2nd Reading (2Cor 5:20–6,2): 

Gospel text (Mt 6:1-6.16-18)


Lent brings with it a certain kind of dryness; it's not so much a fight for the nostalgia of going back to that place of unrestrained excitement, but rather a need to embrace solitude—not loneliness, mind you;  it's more about being "attentive". With  Ash Wednesday and Valentine's Day falling on the same day this year, people will be in church whether they feel totally at home there or not, and while many seem to struggle with which comes first, we shouldn't mock ourselves into believing that the two can't go together. 

What if Lent invites us to be more attentive. Isn't that what love commands, to be attentive to what is dear to us and what we cherish most? What if the ashes on my forehead urge me to remember the love of a friend that I have wasted, and to be converted by a sincere remembrance and encounter, to be attentive to the promise of love and friendship that I have made. To return to the "other" with a sincere heart.

The prophecy of Joel reminds us: "Return to me with all your heart, with fasting and weeping and mourning; tear your hearts, not your clothes, and come back to the Lord your God".  The decision to "return" must be accompanied by an awareness of what to hold on to and what to let go of, and by an openness in which we acknowledge and share with God our deepest fears and twisted suspicions.
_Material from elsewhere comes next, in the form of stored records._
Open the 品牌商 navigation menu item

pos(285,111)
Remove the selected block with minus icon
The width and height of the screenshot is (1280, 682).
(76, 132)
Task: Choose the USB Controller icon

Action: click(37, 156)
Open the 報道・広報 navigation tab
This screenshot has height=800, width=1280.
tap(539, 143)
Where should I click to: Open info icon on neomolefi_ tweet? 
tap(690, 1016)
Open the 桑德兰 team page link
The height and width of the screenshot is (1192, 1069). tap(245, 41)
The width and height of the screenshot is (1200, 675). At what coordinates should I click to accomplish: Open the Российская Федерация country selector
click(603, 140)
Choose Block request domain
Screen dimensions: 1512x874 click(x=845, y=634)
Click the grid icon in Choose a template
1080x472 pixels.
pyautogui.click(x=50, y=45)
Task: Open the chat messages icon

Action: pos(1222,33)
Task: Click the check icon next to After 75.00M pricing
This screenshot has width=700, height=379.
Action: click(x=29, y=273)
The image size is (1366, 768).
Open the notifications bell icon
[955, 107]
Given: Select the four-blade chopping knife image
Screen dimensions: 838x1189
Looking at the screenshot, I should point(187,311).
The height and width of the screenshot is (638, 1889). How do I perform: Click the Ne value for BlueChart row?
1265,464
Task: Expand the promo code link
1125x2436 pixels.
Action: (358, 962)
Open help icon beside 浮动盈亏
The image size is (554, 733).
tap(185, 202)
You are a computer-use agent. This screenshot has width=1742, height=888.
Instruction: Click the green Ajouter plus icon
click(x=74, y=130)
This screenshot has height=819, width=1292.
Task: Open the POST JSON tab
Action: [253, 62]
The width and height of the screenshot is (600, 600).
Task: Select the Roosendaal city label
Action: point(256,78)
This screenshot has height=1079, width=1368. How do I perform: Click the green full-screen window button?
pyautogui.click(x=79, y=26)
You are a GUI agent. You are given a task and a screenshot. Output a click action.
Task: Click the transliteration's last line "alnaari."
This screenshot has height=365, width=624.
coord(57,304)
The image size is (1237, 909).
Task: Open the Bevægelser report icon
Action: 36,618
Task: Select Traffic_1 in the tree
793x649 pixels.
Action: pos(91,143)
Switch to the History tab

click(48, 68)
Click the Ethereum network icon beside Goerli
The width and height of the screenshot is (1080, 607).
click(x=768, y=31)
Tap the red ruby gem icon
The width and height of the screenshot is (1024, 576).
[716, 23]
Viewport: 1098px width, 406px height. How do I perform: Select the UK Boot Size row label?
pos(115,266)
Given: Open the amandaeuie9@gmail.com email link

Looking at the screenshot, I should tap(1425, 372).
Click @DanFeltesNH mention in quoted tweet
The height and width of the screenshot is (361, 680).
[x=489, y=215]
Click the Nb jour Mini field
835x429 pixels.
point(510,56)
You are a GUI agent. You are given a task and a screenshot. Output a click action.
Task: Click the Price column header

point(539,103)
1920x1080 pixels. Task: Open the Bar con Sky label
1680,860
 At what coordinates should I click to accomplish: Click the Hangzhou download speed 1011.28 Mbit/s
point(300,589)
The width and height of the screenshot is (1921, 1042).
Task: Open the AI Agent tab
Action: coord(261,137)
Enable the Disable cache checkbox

For me, attentiveness during this Lent means to distance myself from the deception that I can do enough by myself, but rather to be accompanied and attentive to the other. In the thought of Jean-Luc Marion: "It is in the encounter with the gaze of others that we are drawn out of ourselves". What greater love could there be than to be accompanied by someone who offers us love through an encounter? Is it not for the same reason that we remember the sacrifice of Christ on the cross, because in giving himself he gave us his goodness, his hope, his fidelity and his love?

I am hopeful, even though I am not sure what this year's Lent promises. Whatever emerges will be the result of a journey undertaken in the truth of who I am and what I mean.


Hemen A. Emmanuel O.S.A

Residencia Valverde Agustinos

Madrid, España.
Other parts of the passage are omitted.